A man was sitting in his room at close of day. It had been (so he said) the best day of his life. He had said to his wife that he never loved her more than he did then (and they had been married many years), never did he feel more content that they had chosen to walk together through life than then. He was full of plans for himself and for her (saying with great earnestness that their last days should be their best days). She answered back that she was glad with a great gladness that it was so. She turned away for a moment to glance in another direction, still speaking to him. When she looked back he was gone—gone while the love words and the hope words were still on his lips—the finger of death had touched his heart—a voice had whispered in his ear, “Come.” There was only a lifeless bit of clay where a moment before had been a body pulsing with life, with love, with hope.

It is terrific—doomed—and not knowing how soon the bolt will strike. What sort of a God is this who laces your body with a network of laws, the breaking of the slightest of which—all unknown to you—may send you forth upon a path of diseased and tortured existence—in which the body from whence you cannot escape shall be to you as a chamber of horrors—a place of the thumbscrew, the rack and the fagot. What kind of a God is that who allows the aged to linger out in a miserable prolongation of wretched days, a burden to themselves, a burden to others, and takes away the widow’s only son—her only support? Who is the God who creates one man with all the equipment for life, and another man with all the lack of it?
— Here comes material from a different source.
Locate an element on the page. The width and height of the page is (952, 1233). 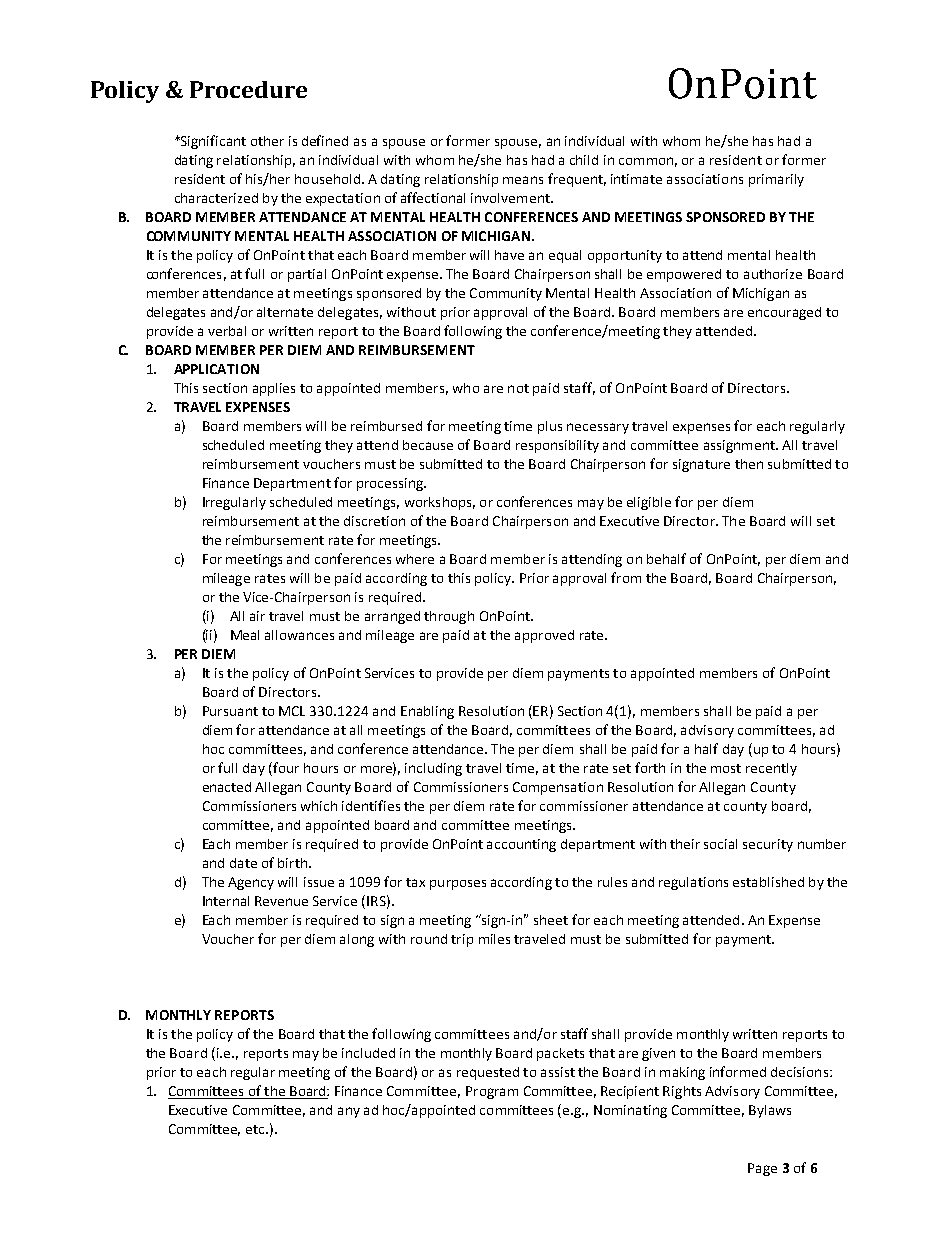
means is located at coordinates (523, 180).
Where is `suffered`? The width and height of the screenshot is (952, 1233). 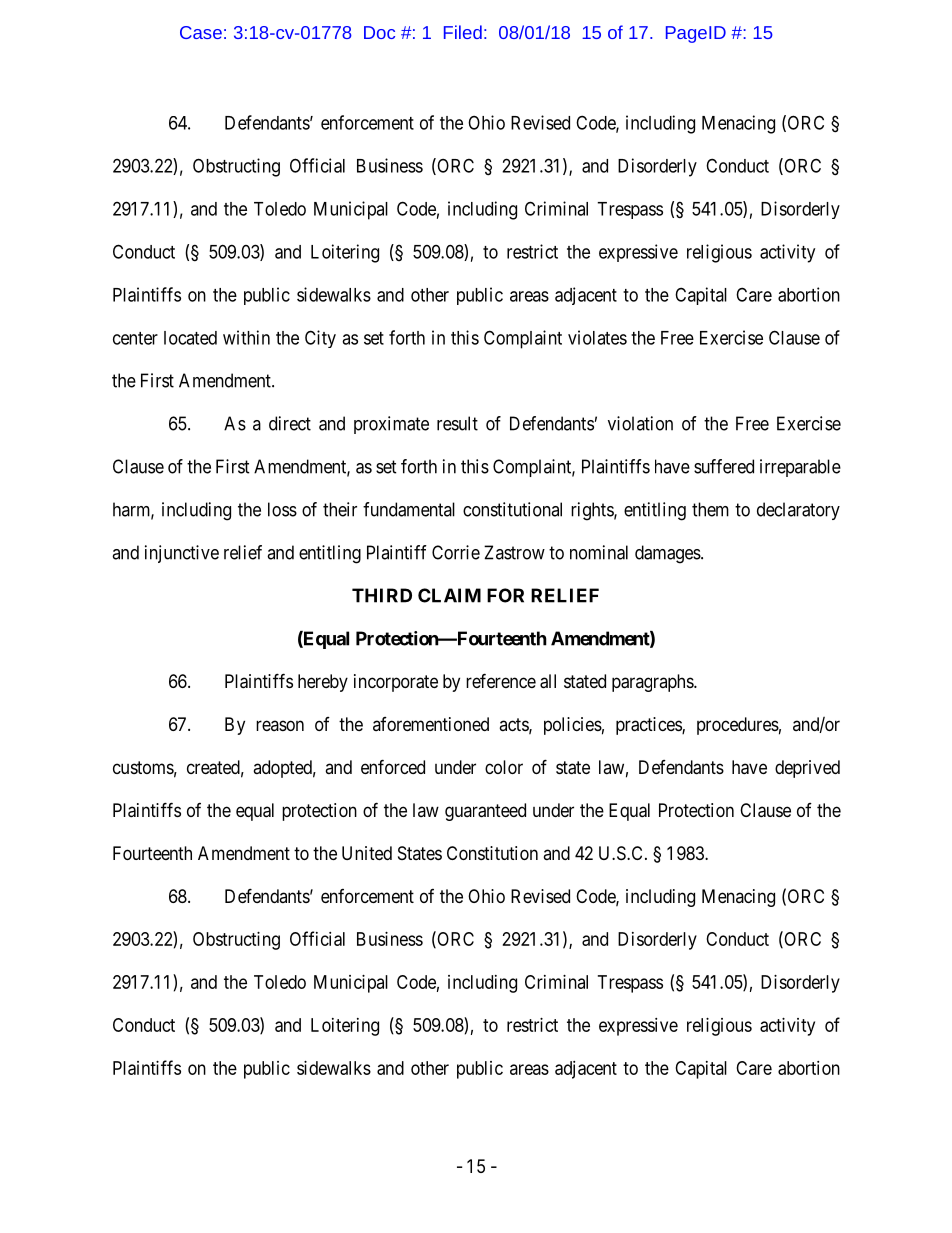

What kind of a God is this who looks down out of the heaven of day and the heavens of night, and sees all the sorrow, the anguish, the pain, the unspeakable tragedies, and sends no wing of angel to cleave the pitiless sky, no voice out of the silence to console, no hand to help?

What man is there of you, if he had the power, would not banish sickness, sorrow, pain and death?

What man is there of you who, if he could, would not make every human being well and happy?

What then? What is the conclusion of the matter concerning you? Simple enough—you have the heart to do it, but not the power.

What is the conclusion concerning this God of nature? He has the power—but does not manifest the heart.

What will you say of this God of nature in such a scheme?